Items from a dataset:
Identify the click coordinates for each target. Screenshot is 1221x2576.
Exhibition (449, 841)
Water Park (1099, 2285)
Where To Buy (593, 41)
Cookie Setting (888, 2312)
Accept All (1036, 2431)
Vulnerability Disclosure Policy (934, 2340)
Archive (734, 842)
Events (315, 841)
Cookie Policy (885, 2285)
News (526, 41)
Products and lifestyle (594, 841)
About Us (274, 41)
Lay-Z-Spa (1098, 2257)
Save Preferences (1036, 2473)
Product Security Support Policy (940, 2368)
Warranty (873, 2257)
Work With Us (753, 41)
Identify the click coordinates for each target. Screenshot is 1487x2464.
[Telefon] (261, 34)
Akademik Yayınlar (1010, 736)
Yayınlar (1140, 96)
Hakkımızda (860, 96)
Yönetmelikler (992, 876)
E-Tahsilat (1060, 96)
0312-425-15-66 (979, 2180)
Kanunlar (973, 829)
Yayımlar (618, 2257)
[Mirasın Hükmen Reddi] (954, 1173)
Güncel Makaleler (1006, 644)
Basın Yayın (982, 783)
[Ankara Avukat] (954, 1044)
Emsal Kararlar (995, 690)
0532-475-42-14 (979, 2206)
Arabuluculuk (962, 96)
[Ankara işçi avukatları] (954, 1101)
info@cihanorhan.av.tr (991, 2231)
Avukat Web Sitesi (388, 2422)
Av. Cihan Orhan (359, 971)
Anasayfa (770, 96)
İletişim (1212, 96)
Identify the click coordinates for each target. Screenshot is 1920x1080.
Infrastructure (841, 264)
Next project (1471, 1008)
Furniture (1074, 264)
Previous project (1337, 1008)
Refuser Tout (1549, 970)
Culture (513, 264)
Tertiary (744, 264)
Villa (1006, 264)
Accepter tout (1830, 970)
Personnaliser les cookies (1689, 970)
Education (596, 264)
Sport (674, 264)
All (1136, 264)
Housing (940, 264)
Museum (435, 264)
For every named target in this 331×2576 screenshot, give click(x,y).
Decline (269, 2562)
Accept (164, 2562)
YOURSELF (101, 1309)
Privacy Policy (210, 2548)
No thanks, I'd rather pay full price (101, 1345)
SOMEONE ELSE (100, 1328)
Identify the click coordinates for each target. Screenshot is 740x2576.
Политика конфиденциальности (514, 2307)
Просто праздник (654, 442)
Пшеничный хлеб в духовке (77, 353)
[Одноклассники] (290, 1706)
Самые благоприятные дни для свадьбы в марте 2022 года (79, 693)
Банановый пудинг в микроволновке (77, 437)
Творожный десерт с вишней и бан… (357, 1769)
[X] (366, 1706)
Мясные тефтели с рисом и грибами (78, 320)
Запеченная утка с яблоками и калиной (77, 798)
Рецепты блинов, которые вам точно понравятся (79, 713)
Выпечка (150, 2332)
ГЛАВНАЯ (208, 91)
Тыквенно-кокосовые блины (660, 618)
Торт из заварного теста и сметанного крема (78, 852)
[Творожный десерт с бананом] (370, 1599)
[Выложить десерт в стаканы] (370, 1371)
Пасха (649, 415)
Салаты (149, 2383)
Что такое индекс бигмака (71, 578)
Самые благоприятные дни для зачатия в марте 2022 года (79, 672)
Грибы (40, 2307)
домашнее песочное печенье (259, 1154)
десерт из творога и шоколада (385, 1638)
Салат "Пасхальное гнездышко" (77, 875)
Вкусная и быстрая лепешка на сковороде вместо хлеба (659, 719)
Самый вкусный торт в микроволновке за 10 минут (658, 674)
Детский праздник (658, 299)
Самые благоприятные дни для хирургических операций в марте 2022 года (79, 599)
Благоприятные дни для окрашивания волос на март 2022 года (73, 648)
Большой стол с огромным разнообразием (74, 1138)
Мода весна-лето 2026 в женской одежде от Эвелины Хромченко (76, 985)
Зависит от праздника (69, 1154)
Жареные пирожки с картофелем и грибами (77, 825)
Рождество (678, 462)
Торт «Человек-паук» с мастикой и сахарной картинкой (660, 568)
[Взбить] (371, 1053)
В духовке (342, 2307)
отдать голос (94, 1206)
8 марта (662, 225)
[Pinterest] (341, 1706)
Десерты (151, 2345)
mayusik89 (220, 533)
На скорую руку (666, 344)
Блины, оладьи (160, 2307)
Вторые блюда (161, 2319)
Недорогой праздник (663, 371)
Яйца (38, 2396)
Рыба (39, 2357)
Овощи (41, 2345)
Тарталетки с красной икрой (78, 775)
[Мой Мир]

> Goal of the exercise:
Start with the line above that contains "Av. Cihan Orhan (359, 971)" and end with the line that contains "Тыквенно-кокосовые блины (660, 618)". Write out those lines exactly, and only those.

> Finished exercise:
Av. Cihan Orhan (359, 971)
Anasayfa (770, 96)
İletişim (1212, 96)
Identify the click coordinates for each target. Screenshot is 1920x1080.
Infrastructure (841, 264)
Next project (1471, 1008)
Furniture (1074, 264)
Previous project (1337, 1008)
Refuser Tout (1549, 970)
Culture (513, 264)
Tertiary (744, 264)
Villa (1006, 264)
Accepter tout (1830, 970)
Personnaliser les cookies (1689, 970)
Education (596, 264)
Sport (674, 264)
All (1136, 264)
Housing (940, 264)
Museum (435, 264)
For every named target in this 331×2576 screenshot, give click(x,y).
Decline (269, 2562)
Accept (164, 2562)
YOURSELF (101, 1309)
Privacy Policy (210, 2548)
No thanks, I'd rather pay full price (101, 1345)
SOMEONE ELSE (100, 1328)
Identify the click coordinates for each target. Screenshot is 740x2576.
Политика конфиденциальности (514, 2307)
Просто праздник (654, 442)
Пшеничный хлеб в духовке (77, 353)
[Одноклассники] (290, 1706)
Самые благоприятные дни для свадьбы в марте 2022 года (79, 693)
Банановый пудинг в микроволновке (77, 437)
Творожный десерт с вишней и бан… (357, 1769)
[X] (366, 1706)
Мясные тефтели с рисом и грибами (78, 320)
Запеченная утка с яблоками и калиной (77, 798)
Рецепты блинов, которые вам точно понравятся (79, 713)
Выпечка (150, 2332)
ГЛАВНАЯ (208, 91)
Тыквенно-кокосовые блины (660, 618)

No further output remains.